Untitled (Solidarność)
Piotr Uklański Polish
Not on view
In 2007 Uklański marshalled three thousand soldiers from eleven battalions of the Polish Army to create a “living photograph” in the Gdańsk shipyard, where the first non-Communist labor union in a Soviet-bloc country was formed. The Solidarity movement was at the forefront of sparking Poland’s political revolution. It was thus possible for Uklan´ski to immigrate to the United States in 1990, the year that shipyard worker Lech Walesa was elected president of Poland.
Uklański’s massing of multitudes into a form that can be read only from the air recalls the patriotic “living photographs” made during World War I by Arthur Mole and John Thomas.
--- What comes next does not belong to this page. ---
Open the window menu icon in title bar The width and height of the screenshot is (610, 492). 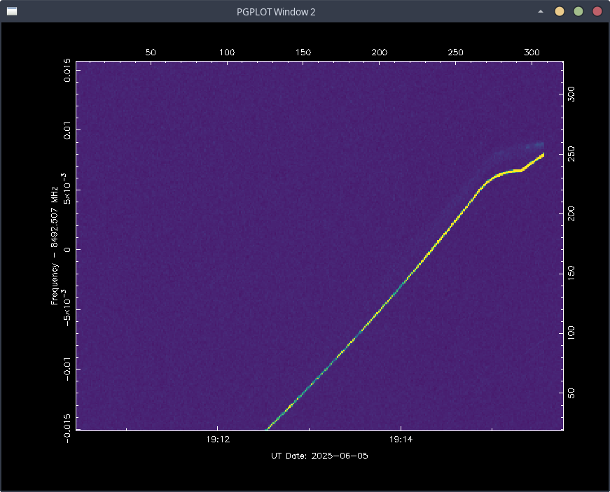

Rather than being a purely affirmative recollection of the Solidarity movement, however, Uklański’s diptych incorporates the dissolution of the logo as the individual participants leave their spots—a fitting metaphor for capitalism’s almost tidal ability to disperse any stirrings of collective organization with the lure of individual fulfillment.
For this presentation in the Great Hall, Uklański reproduced his original photographic diptych as a pair of banners akin to flags or signs carried at political rallies. In this way, he presents the Met’s diverse audiences, who congregate temporarily, with an image of their own potential unity or abandonment.